Berikutnya, Muchlis mengatakan bingung saat tiba di gudang DHL. Mereka tak tahu apa pekerjaan mahasiswa magang. Pertanyaan mereka ke DHL maupun RunTime tak pernah dijawab. "Saling lempar antara RunTime dan DHL. RunTime sendiri tak tahu apa yang akan kami kerjakan," tutur dia. Saat itulah mereka mulai bekerja angkat paket, bawa troli, hingga mengangkut piringan tempat paket.
Muchlis bercerita, paket yang diangkat itu bebannya seberat 0,5-35 kilogram. Paket itu berupa makanan, minuman, alat kesehatan, dan lainnya. Paket diturunkan dari mobil boks, lalu diantar ke mesin conveyor supaya digiring ke dalam gudang. Muchlis merasa pekerjaan itu paling berat.
Menurut dia, pekerjaan untuk peserta ferienjob juga tak teratur. Berbeda dengan karyawan yang setiap orang mendapatkan pembagian jatah kerja. Sehingga pekerjaan mahasiswa ferienjob ini menjadi tak teratur sesuai jatah kerja. "Sehingga saya dan teman-teman setiap malam kena bentak," tutur dia, mengenang.
Pada saat mengadu ke DHL dan RunTime, Muchlis mendapat pembagian jatah kerja menurunkan barang dari truk boks. Beban itu tak berkurang. Setiap malam ia bekerja menurunkan paket dari tiga sampai lima mobil boks. Dampaknya, jari kelingkingnya bengkak, hingga darah keluar dari hidung. Beban kerja itu membuat seorang rekannya ingin lari karena tak mampu bekerja.
Teman Muchlis itu memutuskan membawa pulang satu paketan ke apartemen. "Alasannya supaya ketahuan, biar dipecat.
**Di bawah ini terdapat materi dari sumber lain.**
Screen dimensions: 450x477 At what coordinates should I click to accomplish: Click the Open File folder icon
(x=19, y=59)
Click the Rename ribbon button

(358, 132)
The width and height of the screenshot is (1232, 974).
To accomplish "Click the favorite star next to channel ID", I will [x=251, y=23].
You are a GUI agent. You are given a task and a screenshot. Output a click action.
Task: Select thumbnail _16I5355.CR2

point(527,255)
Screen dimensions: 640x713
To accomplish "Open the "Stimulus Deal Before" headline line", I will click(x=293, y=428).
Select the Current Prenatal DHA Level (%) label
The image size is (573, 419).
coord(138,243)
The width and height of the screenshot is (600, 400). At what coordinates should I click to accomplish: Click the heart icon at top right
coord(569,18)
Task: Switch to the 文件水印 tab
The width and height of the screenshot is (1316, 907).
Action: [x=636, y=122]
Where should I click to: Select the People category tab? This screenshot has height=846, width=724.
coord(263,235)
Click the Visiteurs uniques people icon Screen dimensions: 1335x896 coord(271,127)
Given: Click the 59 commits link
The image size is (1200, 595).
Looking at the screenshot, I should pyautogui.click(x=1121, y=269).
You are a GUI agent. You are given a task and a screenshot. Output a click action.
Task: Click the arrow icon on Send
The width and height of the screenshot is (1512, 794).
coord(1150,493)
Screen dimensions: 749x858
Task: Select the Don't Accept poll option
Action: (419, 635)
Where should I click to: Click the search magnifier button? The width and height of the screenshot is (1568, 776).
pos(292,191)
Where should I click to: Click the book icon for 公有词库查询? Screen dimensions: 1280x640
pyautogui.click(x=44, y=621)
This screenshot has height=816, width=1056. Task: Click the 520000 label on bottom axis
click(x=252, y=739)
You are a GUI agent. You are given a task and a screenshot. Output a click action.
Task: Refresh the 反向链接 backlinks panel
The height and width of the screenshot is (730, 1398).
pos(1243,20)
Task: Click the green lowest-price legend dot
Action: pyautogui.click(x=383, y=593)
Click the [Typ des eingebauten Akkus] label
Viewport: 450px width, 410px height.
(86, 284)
Tapi enggak dipecat," tutur Rahmat. Dalam cerita lain, ketika mereka terus dibentak, RunTime tak pernah menggubris termasuk peserta magang mendapatkan sindiran rasis.
Menurut dia, dalam kontrak kerja, tertulis bahwa yang mengalami kekerasan verbal dan nonverbal dilaporkan ke RunTime. Muclish melaporkan pernyataan rasis tersebut ke RunTime. Namun laporan itu tak direspons. Mereka cuma membaca pesan WhatsApp-nya.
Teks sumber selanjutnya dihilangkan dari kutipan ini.